Global Potential youth are provided the opportunity to utilize the skills they learned in Phase I by traveling to a rural village of Nicaragua, Dominican Republic, or Haiti, where they are placed with a family and take part in community service, from building classrooms, sidewalks, and community gardens to teaching English, running health workshops, and managing children’s day camps. During the service trip, students witness first-hand many of the issues they studied in Phase I, and they discuss shared experiences with community members of such topics as racism, poverty, violence, health, and migration. Working closely with staff and local community members, youth devise innovative solutions to these local challenges. This phase provides each youth with valuable work experience and helps him or her focus on a possible career track; it also addresses the summer achievement gap by providing enriching learning experiences.
Students who can’t or don’t wish to travel abroad participate in local service work in New York City and take part in a Global Potential-run camping experience in upstate New York that stresses health, exercise, and self-dependence.
Overview of Phase 2
Give us four minutes and we’ll give you a quick orientation session below. More of our short films are available on our YouTube Channel.
The last 7 months include individualized and group support as well as coaching based on the passions and abilities of each youth.
Phase 3: Integration
Global Potential youth carry out their projects in their high schools and surrounding community. Each participant selects a Community Impact Project Pathway on which to focus her or his energy.

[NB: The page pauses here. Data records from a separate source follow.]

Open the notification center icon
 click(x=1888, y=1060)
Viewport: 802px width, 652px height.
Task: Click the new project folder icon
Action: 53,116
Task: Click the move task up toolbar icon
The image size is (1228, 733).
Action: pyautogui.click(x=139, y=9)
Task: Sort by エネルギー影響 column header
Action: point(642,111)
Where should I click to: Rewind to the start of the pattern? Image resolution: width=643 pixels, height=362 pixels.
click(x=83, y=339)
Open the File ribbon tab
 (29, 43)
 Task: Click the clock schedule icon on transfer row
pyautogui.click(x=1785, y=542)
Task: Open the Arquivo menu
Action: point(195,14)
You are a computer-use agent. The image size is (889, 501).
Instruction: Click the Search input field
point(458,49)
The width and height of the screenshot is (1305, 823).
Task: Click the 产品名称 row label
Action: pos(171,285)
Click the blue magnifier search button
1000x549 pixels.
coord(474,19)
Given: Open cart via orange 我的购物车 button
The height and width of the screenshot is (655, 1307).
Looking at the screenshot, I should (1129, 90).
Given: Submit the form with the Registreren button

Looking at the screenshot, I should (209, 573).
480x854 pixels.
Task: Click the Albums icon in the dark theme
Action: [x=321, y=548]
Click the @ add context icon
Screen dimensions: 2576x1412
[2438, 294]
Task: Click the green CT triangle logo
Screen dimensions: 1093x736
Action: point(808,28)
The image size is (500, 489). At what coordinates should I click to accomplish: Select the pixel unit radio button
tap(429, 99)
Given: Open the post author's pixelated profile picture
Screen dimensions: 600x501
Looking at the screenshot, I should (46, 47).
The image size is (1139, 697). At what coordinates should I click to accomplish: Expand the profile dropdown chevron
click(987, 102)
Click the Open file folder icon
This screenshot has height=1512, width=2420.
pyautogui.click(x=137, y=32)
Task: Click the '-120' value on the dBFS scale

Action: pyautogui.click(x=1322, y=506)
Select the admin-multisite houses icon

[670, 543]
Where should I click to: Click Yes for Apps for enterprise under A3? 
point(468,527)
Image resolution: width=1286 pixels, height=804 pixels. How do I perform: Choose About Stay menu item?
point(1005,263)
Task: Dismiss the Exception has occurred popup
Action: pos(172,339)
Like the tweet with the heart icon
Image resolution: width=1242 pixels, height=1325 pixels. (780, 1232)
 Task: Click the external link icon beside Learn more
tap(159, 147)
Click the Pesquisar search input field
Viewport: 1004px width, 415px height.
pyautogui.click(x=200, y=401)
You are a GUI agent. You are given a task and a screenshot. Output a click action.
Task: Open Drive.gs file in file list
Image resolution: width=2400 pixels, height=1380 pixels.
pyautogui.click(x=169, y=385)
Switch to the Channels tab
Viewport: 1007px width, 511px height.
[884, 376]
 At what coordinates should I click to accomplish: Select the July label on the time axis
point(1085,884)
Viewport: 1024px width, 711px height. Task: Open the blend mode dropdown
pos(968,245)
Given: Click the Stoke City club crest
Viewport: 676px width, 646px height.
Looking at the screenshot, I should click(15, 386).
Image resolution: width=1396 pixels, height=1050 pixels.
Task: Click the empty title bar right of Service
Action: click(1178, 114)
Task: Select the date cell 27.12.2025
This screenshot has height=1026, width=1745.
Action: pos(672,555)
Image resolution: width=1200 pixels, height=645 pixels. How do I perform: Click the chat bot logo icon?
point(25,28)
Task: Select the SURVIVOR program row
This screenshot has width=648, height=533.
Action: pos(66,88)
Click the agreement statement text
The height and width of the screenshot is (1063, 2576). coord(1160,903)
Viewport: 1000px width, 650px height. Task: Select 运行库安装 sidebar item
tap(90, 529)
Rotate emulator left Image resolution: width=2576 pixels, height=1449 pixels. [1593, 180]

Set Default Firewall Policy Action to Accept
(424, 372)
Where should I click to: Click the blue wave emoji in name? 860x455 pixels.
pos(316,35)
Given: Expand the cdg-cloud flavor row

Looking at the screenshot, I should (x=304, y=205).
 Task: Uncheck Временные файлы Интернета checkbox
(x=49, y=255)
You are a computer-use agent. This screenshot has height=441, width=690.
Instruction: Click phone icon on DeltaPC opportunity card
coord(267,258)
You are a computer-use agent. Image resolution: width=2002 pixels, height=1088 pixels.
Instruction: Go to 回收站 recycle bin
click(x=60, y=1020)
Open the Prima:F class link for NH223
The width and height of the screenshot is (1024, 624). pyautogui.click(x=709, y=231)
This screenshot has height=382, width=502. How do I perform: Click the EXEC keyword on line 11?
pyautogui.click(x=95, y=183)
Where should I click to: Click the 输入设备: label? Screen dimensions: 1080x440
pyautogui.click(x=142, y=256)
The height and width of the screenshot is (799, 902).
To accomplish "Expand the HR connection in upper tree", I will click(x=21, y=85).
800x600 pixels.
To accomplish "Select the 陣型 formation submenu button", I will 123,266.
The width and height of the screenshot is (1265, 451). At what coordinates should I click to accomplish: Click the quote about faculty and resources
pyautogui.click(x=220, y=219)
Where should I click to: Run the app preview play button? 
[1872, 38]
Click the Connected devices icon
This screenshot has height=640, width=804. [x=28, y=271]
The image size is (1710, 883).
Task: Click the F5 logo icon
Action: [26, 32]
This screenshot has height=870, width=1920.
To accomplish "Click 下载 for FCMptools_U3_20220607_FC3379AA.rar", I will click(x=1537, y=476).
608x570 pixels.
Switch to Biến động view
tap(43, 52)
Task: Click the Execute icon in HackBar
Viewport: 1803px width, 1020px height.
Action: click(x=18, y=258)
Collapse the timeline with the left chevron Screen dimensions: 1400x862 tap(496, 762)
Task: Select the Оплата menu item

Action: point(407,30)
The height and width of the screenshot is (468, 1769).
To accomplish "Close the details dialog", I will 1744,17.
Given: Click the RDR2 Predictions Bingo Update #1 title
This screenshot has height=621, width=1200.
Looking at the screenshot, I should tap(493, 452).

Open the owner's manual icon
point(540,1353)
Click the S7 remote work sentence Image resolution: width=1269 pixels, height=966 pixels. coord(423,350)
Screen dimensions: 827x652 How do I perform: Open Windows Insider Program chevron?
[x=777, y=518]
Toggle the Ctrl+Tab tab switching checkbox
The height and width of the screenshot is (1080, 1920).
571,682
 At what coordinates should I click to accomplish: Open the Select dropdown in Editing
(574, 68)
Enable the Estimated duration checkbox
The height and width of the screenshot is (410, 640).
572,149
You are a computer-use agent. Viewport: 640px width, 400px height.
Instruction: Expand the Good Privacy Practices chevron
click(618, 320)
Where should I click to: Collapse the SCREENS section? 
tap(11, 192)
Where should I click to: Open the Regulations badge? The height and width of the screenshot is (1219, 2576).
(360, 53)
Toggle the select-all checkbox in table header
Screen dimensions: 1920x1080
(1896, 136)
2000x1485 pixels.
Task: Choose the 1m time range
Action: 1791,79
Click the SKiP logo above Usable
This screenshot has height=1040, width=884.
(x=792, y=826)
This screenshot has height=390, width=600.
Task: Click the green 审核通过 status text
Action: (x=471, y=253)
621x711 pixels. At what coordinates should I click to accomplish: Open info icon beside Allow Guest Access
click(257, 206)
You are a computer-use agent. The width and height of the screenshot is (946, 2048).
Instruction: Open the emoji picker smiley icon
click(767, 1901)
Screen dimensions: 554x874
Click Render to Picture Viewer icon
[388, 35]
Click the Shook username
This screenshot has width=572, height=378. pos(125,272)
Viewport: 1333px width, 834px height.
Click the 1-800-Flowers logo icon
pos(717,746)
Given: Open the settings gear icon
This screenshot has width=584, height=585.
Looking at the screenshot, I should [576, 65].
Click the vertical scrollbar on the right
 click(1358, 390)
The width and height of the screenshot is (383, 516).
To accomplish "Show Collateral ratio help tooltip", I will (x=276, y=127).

- Social Entrepreneurship: social business ventures
- Media Advocacy: photography, mural-painting, theater, documentary
- Community Service & Activism: service-learning, social justice campaigns
- School Leadership: school clubs, GP recruitment
- Internship: in GP partner sites, or directly with GP for professional development
- Health and Wellness: sports for healthier living
In close coordination with Global Potential mentors and volunteer staff, each youth conceives of, develops, and begins executing an action plan for improving their own neighborhoods using the lessons and skills acquired during Phase 2. After completing this phase, the youth receive seed funding for social ventures. During this phase, mentors and volunteers also guide individual students through the process of applying to college on an as-needed basis.
After her trip to Haiti with the Class of 2013-14, Laetitia Dorsinville made the documentary film “Keeping Us Together”. The film discusses the problems faced by the community of Terre Froide and the use of leisure activities in Haiti to keep the community together and remain interactive.